◆ **DIRECTIVE**:
Scale the lines below: write them all out again, requests included, and multiply every coordinate in the answers by 1.05, rounding each result to a whole number with halves rounded up. Leave the pictures out.

=-=-=-=-=

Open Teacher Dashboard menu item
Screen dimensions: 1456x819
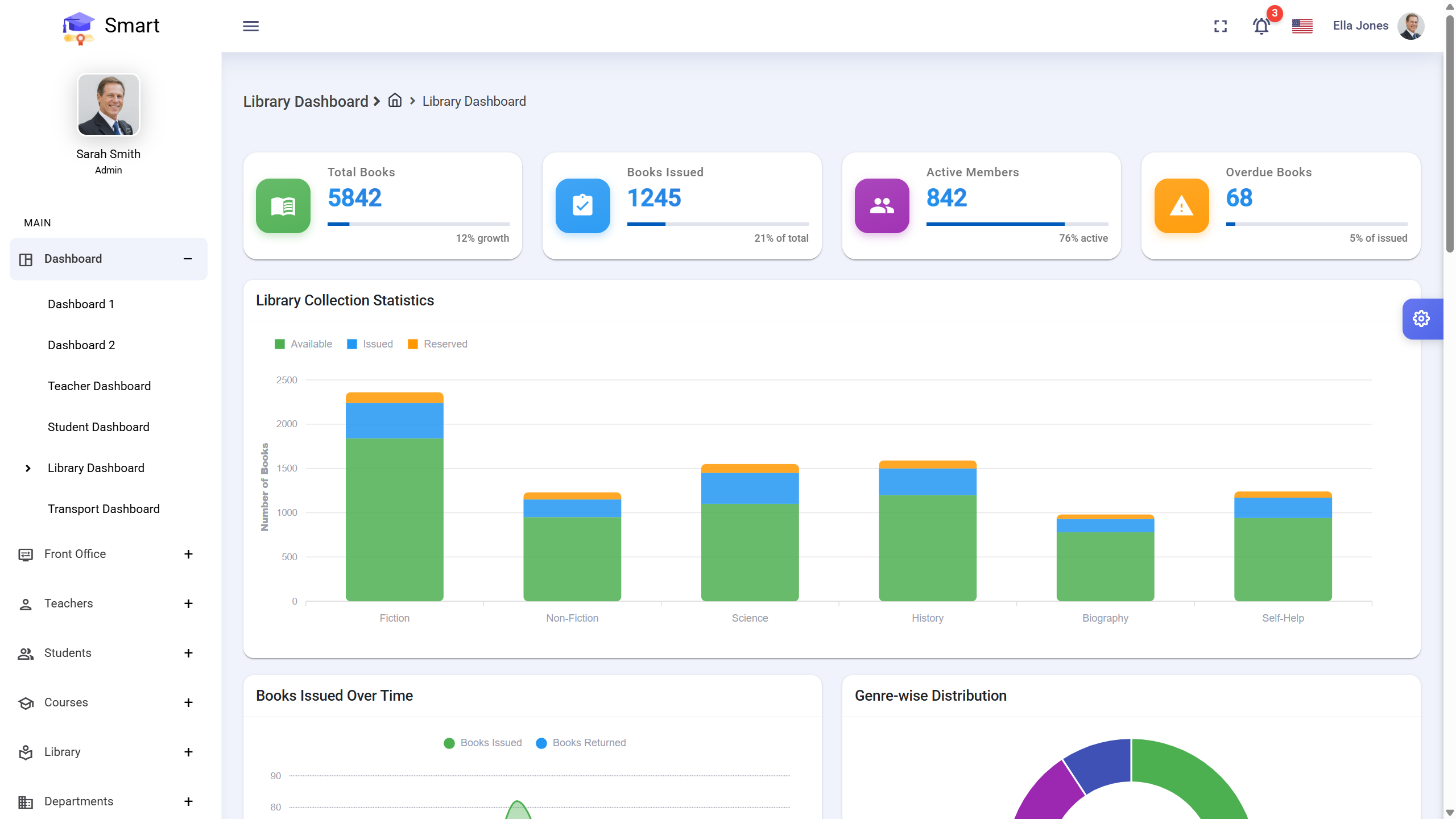coord(100,386)
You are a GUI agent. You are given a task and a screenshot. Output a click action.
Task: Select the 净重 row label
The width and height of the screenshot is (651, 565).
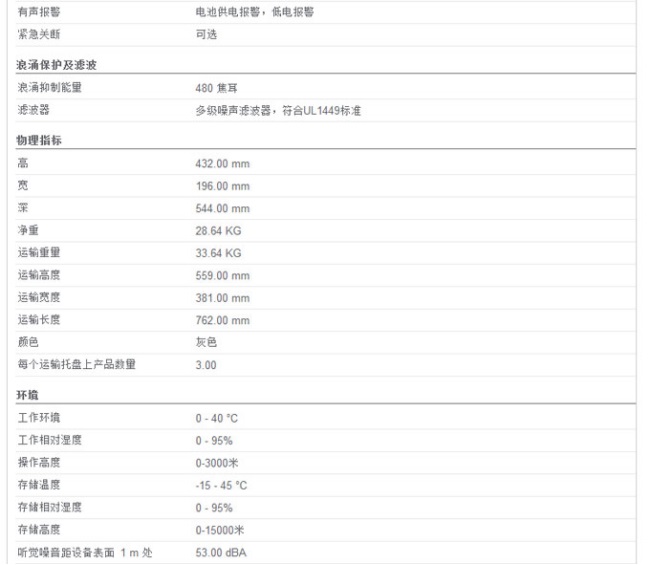(x=27, y=230)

=-=-=-=-=

◆ **EXERCISE RESULT**:
Open Teacher Dashboard menu item
Screen dimensions: 1456x819
coord(105,405)
You are a GUI agent. You are given a task and a screenshot. Output a click action.
Task: Select the 净重 row label
The width and height of the screenshot is (651, 565).
(x=28, y=242)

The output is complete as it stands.